UW President: ‘A Range of Opinions’ on Encampment Deal

Ana Mari Cauce: ‘Some people are upset’

By Rob Smith May 20, 2024

An aerial view of a park with people gathering around various tents and blue tarps in different sections, bordered by green trees. The scene suggests an outdoor event or festival, reminiscent of an encampment deal fostering a range of opinions and ideas.

The emails came in fast.

Some praised University of Washington President Ana Mari Cauce for brokering a deal Friday to end the pro-Palestinian encampment on the UW campus. Others thought the university gave up too much. Many students said it wasn’t a “real win,” and vowed to continue advocating for change.

The three-week-old encampment is scheduled to be dismantled by 3 p.m. today under terms of an agreement announced Friday between the UW and the United Front for Palestinian Liberation. The group had been protesting the humanitarian tragedy in Gaza following a terrorist attack launched by Hamas against Israel last October, and Israel’s military response.

University of Washington President Ana Mari Cauce.

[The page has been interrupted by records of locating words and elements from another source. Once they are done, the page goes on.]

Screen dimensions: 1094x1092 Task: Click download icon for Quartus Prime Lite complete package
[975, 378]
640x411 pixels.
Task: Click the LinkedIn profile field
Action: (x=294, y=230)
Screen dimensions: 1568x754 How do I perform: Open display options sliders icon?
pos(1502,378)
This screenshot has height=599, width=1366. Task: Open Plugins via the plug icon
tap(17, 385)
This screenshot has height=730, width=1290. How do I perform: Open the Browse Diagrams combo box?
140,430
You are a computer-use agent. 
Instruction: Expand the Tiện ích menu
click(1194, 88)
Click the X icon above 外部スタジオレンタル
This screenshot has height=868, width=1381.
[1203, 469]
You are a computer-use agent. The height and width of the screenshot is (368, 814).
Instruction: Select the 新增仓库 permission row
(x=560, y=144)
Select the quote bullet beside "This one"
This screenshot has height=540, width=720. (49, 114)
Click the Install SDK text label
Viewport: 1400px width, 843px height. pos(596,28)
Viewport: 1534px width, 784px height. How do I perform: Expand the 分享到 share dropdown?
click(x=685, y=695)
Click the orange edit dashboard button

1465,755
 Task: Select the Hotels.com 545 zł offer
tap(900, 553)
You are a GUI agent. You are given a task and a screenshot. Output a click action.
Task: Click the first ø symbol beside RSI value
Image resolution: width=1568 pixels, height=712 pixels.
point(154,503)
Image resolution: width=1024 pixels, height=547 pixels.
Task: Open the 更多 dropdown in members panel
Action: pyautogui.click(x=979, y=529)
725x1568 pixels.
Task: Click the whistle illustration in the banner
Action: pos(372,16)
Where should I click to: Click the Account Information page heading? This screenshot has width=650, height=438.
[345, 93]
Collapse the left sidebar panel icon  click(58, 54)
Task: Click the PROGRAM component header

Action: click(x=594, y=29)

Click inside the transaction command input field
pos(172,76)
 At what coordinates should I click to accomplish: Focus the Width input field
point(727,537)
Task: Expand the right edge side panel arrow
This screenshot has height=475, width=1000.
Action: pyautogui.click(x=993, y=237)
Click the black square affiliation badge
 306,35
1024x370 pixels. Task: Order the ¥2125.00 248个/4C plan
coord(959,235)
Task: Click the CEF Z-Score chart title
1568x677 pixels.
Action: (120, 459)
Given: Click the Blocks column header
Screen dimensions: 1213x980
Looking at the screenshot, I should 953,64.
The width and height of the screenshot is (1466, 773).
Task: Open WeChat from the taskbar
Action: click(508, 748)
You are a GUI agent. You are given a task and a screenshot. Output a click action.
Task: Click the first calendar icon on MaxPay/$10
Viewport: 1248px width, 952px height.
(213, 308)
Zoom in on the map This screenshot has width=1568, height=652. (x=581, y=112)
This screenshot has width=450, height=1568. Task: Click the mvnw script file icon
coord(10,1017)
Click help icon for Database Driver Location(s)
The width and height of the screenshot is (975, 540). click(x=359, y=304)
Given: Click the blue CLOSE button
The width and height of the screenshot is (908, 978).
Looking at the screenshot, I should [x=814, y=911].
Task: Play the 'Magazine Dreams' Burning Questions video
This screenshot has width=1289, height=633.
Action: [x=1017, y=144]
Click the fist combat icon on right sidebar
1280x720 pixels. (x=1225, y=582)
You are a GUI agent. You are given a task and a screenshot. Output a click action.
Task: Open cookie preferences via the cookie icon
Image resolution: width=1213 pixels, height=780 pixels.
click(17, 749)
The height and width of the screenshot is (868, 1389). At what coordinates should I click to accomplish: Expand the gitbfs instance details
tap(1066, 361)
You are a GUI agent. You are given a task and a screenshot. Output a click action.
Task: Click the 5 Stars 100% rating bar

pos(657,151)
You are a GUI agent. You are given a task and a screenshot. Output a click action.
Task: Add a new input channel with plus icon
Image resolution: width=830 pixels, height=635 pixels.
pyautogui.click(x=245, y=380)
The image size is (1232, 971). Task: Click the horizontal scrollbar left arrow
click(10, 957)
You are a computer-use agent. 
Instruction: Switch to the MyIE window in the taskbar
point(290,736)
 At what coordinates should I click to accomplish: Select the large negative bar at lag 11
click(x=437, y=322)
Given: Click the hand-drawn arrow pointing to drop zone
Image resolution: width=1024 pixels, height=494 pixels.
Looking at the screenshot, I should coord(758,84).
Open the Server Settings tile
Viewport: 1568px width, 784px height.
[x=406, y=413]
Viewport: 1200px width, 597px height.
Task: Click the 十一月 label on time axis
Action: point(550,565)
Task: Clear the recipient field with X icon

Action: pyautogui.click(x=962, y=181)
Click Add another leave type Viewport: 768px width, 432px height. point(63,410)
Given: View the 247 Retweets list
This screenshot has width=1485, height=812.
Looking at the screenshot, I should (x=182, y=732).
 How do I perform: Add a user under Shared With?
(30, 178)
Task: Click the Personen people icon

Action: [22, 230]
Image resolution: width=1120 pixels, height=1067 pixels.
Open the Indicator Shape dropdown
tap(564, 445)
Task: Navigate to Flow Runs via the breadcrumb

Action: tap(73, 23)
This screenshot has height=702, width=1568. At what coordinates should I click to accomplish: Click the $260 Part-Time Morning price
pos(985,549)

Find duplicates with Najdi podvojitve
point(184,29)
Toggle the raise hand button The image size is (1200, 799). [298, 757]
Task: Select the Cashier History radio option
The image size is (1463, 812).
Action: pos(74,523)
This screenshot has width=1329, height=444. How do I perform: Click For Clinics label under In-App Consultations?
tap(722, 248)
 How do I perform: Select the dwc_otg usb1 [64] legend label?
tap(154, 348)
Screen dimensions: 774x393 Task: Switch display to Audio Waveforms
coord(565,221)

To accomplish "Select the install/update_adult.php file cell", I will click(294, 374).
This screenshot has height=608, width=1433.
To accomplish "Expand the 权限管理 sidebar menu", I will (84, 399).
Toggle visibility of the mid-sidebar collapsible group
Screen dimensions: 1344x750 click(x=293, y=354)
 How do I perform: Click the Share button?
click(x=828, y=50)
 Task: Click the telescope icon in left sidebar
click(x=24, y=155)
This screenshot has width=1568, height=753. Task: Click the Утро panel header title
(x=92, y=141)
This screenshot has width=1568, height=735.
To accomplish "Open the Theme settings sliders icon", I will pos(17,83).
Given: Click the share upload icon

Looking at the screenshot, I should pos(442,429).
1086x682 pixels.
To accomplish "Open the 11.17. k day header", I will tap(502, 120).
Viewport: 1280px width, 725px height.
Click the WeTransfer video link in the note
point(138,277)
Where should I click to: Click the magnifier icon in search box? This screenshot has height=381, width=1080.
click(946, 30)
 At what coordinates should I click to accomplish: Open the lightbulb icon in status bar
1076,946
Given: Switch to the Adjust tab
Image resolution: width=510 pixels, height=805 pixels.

Photo courtesy of University of Washington

The group’s demands included calls for the university to divest from Israel and cut ties with Boeing because of the company’s business relationship with the country.

The 14-point list of action items from UW includes a procedure for divestment requests; more transparency around UW investment holdings and fund managers; more transparency about Boeing’s support for the university; more focus on UW’s plans to combat Islamophobia; and waiving tuition for at least 20 Gazan students to complete their studies.

Cauce, who has been steadfast in her reluctance to remove the encampment by force, admits that all options to end the standoff were on the table. She recalls when her older brother,  César Cauce, was killed at an anti-Ku Klux Klan rally in North Carolina in 1979.

“There was no way I wasn’t going to do everything I possibly could to not see something like that on our campus,” she says. “And as every day went by, the fear was that something like that would happen, so we did what we think was the best step forward: looking for common ground. (But) I will be absolutely frank. We were exploring what was necessary to sweep. I never took that option off the table.”

The university even showed protestors pictures of campus police officers to prevent further escalation. As time went on, Cauce says she noticed more protestors weren’t even UW students.

She understands the consternation surrounding the decision, but adds that her top priority was to ensure things didn’t “very quickly spin out of control” as they did at Dartmouth College, where police arrested 90 protestors, or at UCLA, where police violently cracked down on Gaza campus protests.

“I want to be very clear to everybody,” she says. “I take 100% full responsibility for this decision, and I can understand the criticisms that are out there. They’re not unreasonable. I did what I thought was best for this campus, and I feel comfortable with that decision.”